SUPPLIED RECORDS:
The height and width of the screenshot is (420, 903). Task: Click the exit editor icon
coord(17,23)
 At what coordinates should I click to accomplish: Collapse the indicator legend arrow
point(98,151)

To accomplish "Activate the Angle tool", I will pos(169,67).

...

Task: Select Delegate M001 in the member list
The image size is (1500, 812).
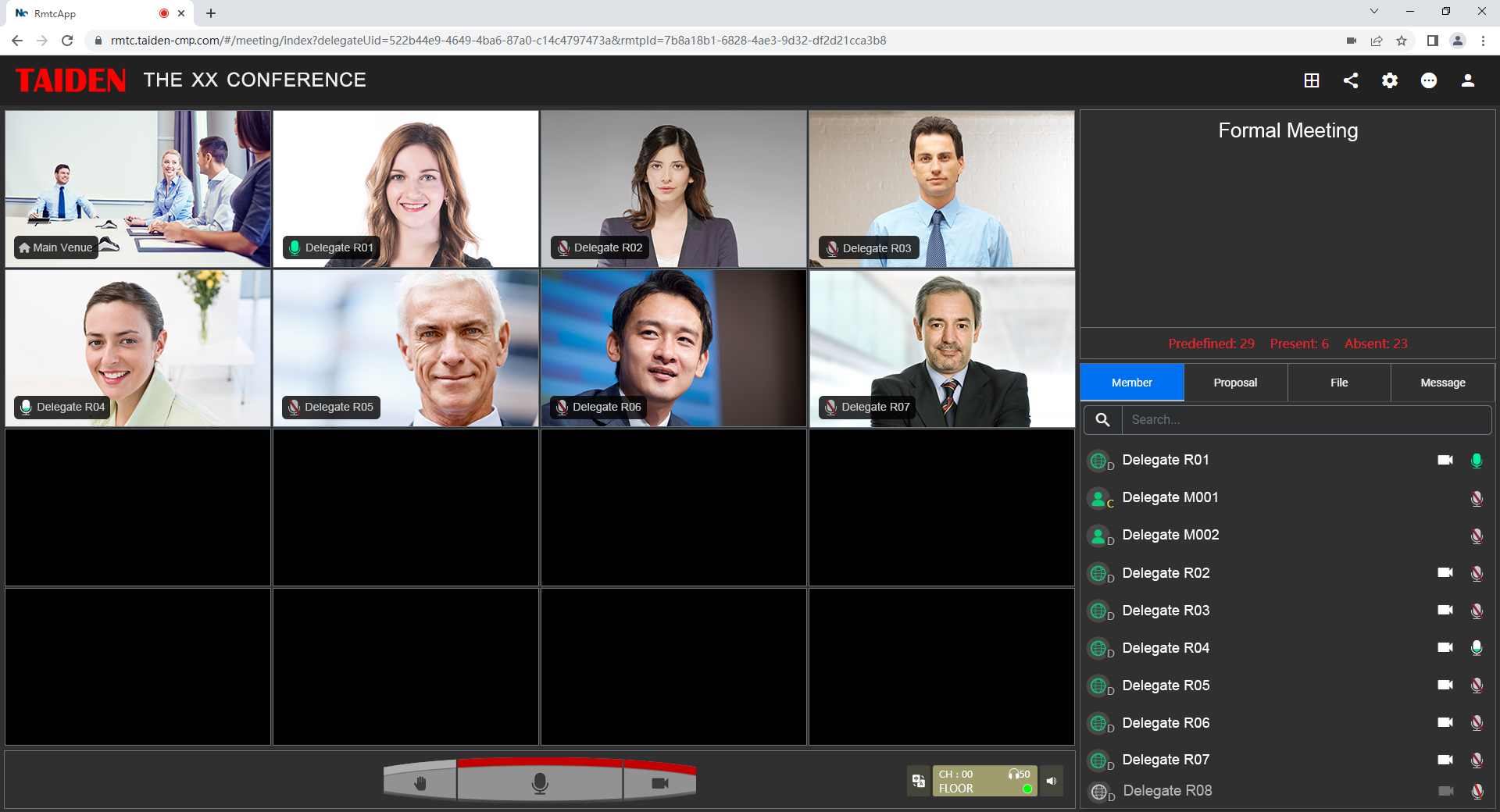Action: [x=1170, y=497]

* * *

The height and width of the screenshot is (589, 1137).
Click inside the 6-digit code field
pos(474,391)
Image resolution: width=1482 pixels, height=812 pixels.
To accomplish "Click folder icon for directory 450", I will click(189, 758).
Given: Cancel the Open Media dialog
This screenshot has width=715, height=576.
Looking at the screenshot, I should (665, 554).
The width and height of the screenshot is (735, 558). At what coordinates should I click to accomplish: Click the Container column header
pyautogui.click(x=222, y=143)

TASK GOAL:
Only the lines above that include the word "will" belong in the answer; copy each one.

SOLUTION TO THE EXERCISE:
To accomplish "Activate the Angle tool", I will pos(169,67).
To accomplish "Click folder icon for directory 450", I will click(189, 758).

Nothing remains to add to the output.